MISSOULA — After trying for more than two years, a developer’s request to rezone a lower Grant Creek property for a housing project was approved on Monday night by the Missoula City Council, and it received the super-majority needed to override a neighborhood petition.
KJA Development plans to construct Grant Creek Village on 44 acres that served as a former gravel quarry off Interstate 90. The finished product is expected to deliver 700 housing units along with various amenities, pending the outcome of a development agreement.
Five of the seven council members who opposed the zoning change two years ago supported it on Monday, saying their concerns had been addressed and the city’s housing situation has become dire.
Even then, the decision wasn’t easy, and many offered lengthy explanations to rationalize their position. In some cases, it included apologies to Grant Creek residents – something many neighborhoods haven’t received upon rezoning in recent years.
“We all know we’re in desperate need for housing in our community, and all neighborhoods need to take part in that,” said council member Amber Sherrill. “The market is gridlocked because of painfully low vacancy rates, which continue to push housing prices up.
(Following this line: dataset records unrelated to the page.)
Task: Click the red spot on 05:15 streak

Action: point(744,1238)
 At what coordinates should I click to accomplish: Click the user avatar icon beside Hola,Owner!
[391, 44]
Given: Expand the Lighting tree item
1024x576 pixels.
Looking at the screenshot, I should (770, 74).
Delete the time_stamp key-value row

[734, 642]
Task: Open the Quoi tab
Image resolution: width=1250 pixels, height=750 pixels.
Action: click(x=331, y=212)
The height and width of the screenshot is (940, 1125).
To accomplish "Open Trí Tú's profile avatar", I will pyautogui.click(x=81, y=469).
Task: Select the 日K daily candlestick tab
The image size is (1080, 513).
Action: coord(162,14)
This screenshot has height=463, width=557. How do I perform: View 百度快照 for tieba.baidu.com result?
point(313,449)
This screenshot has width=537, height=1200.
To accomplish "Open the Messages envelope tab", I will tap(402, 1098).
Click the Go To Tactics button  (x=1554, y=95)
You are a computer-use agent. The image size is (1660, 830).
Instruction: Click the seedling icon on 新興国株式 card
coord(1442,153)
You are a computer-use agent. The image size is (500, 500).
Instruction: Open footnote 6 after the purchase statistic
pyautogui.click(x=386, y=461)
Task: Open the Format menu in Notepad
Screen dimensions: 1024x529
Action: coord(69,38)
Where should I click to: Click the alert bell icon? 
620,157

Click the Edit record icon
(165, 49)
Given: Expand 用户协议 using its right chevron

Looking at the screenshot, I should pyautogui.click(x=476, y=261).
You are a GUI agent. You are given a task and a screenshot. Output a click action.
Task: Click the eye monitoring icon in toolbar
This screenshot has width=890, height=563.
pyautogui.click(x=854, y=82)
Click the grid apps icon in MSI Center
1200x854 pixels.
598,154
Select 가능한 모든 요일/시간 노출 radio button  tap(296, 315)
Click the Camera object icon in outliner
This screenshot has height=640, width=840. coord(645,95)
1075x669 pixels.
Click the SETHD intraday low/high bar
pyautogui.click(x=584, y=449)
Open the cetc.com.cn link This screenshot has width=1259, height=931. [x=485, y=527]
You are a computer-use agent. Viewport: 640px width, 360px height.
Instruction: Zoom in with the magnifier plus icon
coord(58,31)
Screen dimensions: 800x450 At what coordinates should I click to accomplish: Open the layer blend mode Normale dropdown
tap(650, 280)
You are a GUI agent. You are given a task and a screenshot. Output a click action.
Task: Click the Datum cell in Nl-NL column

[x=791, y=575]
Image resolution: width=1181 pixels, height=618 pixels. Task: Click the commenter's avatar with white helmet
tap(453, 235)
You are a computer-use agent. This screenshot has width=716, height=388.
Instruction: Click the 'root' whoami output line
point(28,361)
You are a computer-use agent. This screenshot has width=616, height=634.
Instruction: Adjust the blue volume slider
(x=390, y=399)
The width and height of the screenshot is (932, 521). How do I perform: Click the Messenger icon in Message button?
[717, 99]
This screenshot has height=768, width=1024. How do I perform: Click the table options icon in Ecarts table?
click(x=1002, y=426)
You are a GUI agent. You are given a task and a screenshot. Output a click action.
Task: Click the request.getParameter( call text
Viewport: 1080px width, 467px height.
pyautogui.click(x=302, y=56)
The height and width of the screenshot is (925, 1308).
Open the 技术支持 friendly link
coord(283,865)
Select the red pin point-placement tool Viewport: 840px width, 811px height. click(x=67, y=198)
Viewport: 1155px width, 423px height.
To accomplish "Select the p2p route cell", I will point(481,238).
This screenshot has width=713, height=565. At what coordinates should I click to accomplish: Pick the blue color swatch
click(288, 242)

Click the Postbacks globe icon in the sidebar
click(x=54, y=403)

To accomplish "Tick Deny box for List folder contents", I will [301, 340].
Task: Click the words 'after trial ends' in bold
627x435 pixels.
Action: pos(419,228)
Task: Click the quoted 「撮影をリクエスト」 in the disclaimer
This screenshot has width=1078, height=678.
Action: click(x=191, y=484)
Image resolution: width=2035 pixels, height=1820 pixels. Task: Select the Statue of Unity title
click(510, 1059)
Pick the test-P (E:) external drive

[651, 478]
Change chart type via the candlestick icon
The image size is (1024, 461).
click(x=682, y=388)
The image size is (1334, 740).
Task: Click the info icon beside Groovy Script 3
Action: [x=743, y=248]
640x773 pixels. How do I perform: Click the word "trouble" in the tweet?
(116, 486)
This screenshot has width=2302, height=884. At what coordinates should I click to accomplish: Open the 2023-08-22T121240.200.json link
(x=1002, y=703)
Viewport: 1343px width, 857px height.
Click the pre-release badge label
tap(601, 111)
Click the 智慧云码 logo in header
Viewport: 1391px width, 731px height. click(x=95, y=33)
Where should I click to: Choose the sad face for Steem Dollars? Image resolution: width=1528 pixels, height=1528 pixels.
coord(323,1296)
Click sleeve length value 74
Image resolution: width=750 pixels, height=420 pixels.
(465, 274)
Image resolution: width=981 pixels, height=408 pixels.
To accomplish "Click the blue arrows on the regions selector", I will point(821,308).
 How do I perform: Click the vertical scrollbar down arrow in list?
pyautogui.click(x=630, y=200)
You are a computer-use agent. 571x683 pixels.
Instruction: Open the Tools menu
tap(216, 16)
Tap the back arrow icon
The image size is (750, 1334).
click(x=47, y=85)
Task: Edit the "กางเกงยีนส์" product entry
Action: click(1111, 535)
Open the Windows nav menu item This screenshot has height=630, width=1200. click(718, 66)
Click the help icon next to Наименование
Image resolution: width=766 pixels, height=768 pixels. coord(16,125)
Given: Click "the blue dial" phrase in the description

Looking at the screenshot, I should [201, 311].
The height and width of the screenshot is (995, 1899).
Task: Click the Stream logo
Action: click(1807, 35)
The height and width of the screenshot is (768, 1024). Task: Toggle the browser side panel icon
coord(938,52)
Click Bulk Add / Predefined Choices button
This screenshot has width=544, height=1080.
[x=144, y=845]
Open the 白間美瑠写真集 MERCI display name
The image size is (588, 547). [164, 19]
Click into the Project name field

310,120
This will provide housing stock, which is an important piece of supply, demand and prices.”
Council members Sherill, Heidi West, Stacie Anderson, Gwen Jones and Jordan Hess changed their votes on Monday from two years ago. For some, it appeared to be an uncomfortable vote in support of the zoning change.
But all new members of council supported the rezone on Monday, punctuating how perspectives on the city’s housing challenge has changed since September 2020.
“We’re in a housing crisis. Every day there are Missoulians that are facing the prospect of losing where they live,” said council member Mike Nugent. “Inventory matters. It makes a difference in raising vacancy rates. We can’t disregard the need for housing across the spectrum.”
Council member Mirtha Becerra, who lives in Grant Creek, joined John Contos as the two opposing votes. Becerra said Grant Creek Village would do nothing to provide affordable housing and would deviate from the city’s climate goals by increasing single-vehicle occupancy trips.
She said there was no funding in the city’s long-range transportation plan to fund infrastructure upgrades in the area, and it was unlikely that public transit would reach the area any time soon. Growth should take place in the urban core, she added.
Others suggest the area now lies in the urban core or will in the coming years as the city grows.
“I don’t believe the rezoning criteria has been fully met,” Becerra said. “This rezone would add to the housing stock in Missoula, that’s true. However, this development would not meet the definition of Missoula’s affordable housing.”
Becerra based her reasoning on a long list of items while Contos based his opposition on what he said he’s witnessed in other places. Contos called the city’s housing crisis a huge issue that won’t be solved by one development.
“We’re not going to build our way out of it. It’s not going to happen,” he said in opposition. “All of us were here first. The people coming in, they need to wait their turn or do what they need to do to be able to stay here. The people that are here, there’s a lot of pressure to stay here. A lot of people have paid the price to live here. People coming in, they need to wait their turn.”
The final debate pitted those who live in the neighborhood against renters and those struggling to find housing across the city. Both sides agreed that Missoula was facing a housing shortage and prices have responded as a result.
Grant Creek residents repeated that they weren’t against some form of development on the vacant parcel. However, they remained opposed to the project, both for its density and the lack of access into and out of Grant Creek.
The project, they also said, would permanently change the character of their neighborhood.
“A conversion of a low-density neighborhood to high density is permanent,” said RT Cox, president of Friends of Grant Creek. “Don’t create a high-density island where it doesn’t belong.”
Many housing advocates eased up on their complaints of Grant Creek’s perceived “not in my back yard” label after learning that most residents didn’t meet the definition of wealth.
While some pushed for the development simply to make an economic point, others suggested Grant Creek Village was truly needed to ease Missoula’s housing pinch.
“Missoula is a thriving and growing city. The best thing we can do with that growth is embrace it and better yet, plan for it,” said Liam Seymour. “This zoning will allow for more housing to be built. The city has seen many rezones in the last few years. To my knowledge, Grant Creek is the only neighborhood that hasn’t changed in this way.”
Up until Monday night’s approval of the rezone, Grant Creek had been the only neighborhood to successfully defeat a zoning change. A number of other neighborhoods have absorbed high-density projects in recent years and had wondered why Grant Creek had been spared.
It played a small part in those voting to support the project, yet it did earn mention.
“This general area we’re talking about was slated as medium density, multi-family, general commercial and light industrial back in 1980,” said council member Heidi West. “I feel like a lot of the concerns I had beck in 2020 have been addressed. In line with our growth policy and the requirement that all of our neighborhoods share an equal burden of the growth we’re seeing in providing housing for our community, I’ll be supporting it.”